Colwood has asked B.C. Assessment Authority to take another look at the Lehigh gravel pit properties after trucks started hauling material off the waterfront site.
Colwood city engineer Michael Baxter said Colwood has informed B.C. Assessment about operations at the site for the past few months. “They are hauling sand out of there,” Baxter said. “We passed that information to (the assessment authority).”
B.C. Assessment reclassified most of the 243-hectare former gravel pit in 2009 from light industrial to commercial and residential, resulting in at least a $1.2 million property tax loss for Colwood.
That reassessment was one of key reasons why the City passed an unpopular 16 per cent tax hike that year.
In 2010, Colwood was forced to pay Lehigh $720,000 after the company successfully appealed its property tax assessments from 2008 forward, the year it stopped industrial gravel operations.
But if Lehigh has resumed some level of light industry at the site, Colwood is eager to tax the land as such. The land remains under a mining permit, although there is no indication the production of gravel and sand has resumed.
“It’s our job to make the (land) assessment where it should be, and it’s their job to keep the assessment as low as possible,” Baxter said. “No one holds enmity over this, everyone is just doing their jobs.”
Dave Clark, with Lehigh Northwest Materials, said trucks are hauling out a relatively small quantity of “preload” material, as part of an outstanding obligation to decommission the property.
“It’s part of closing down the site.

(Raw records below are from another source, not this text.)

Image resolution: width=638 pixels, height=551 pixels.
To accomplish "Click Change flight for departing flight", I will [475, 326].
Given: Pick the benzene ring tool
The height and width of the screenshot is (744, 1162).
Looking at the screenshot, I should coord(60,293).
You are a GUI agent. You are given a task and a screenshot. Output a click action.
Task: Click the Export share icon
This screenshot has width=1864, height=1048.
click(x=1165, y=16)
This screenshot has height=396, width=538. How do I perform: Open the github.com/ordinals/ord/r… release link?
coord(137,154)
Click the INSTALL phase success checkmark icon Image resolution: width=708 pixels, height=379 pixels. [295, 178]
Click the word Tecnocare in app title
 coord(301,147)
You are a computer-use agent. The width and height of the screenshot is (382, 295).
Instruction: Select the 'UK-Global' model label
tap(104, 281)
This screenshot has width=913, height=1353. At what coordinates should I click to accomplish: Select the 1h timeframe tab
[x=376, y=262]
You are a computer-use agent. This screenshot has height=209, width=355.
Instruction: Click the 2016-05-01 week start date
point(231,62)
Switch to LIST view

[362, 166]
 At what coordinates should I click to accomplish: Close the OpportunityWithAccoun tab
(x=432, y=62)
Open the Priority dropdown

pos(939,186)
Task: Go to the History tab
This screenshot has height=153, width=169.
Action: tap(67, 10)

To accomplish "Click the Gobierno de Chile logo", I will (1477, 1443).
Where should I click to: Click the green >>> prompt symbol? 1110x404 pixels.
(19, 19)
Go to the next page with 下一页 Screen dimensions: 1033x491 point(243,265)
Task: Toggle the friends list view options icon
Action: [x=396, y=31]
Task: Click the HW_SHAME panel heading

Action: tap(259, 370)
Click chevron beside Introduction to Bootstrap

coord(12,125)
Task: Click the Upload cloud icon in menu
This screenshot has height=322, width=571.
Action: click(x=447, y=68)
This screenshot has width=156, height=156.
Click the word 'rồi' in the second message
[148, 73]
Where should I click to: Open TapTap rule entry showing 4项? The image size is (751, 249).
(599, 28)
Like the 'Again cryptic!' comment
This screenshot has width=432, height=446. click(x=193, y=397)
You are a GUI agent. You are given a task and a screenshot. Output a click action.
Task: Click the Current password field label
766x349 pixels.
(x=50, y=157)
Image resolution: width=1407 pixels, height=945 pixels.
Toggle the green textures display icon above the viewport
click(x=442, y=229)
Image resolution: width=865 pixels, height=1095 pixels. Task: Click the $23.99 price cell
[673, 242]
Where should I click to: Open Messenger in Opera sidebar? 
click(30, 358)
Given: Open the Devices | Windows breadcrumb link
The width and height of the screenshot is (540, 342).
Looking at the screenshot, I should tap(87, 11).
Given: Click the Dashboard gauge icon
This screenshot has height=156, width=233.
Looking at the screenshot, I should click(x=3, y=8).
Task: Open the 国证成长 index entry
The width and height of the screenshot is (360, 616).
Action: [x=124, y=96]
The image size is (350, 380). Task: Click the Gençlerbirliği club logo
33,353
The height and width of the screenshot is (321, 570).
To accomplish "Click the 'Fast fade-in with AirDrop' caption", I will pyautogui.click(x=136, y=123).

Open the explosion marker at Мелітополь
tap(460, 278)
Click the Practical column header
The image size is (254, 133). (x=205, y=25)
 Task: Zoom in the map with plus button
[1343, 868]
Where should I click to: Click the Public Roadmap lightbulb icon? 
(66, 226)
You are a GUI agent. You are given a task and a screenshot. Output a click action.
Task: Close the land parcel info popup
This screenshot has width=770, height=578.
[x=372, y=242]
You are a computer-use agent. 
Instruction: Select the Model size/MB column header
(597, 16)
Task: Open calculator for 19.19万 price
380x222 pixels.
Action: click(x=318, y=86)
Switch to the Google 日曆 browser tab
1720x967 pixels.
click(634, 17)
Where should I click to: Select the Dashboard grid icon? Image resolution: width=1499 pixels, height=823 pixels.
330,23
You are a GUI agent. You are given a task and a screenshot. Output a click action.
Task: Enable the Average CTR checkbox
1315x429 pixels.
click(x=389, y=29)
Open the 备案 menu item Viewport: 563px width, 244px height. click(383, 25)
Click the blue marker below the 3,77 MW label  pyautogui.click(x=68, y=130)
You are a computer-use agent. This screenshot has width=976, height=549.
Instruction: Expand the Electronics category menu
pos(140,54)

It’s something we’ve got to do anyway,” Clark said. “Once that’s done, that’s it.”
Known as the Royal Bay lands, the vast property near Metchosin Road at Latoria Road has sat idle since gravel operations ceased, as the land waits for a developer with deep pockets. It has the potential for a large residential and waterfront development, on the order of 2,800 units.
In October, former Colwood mayor Dave Saunders said the property had found a buyer. Clark confirmed a party is looking at the site, but nothing concrete has emerged.
“People are looking at it,” he said. “If they are satisfied, they might want to buy it.”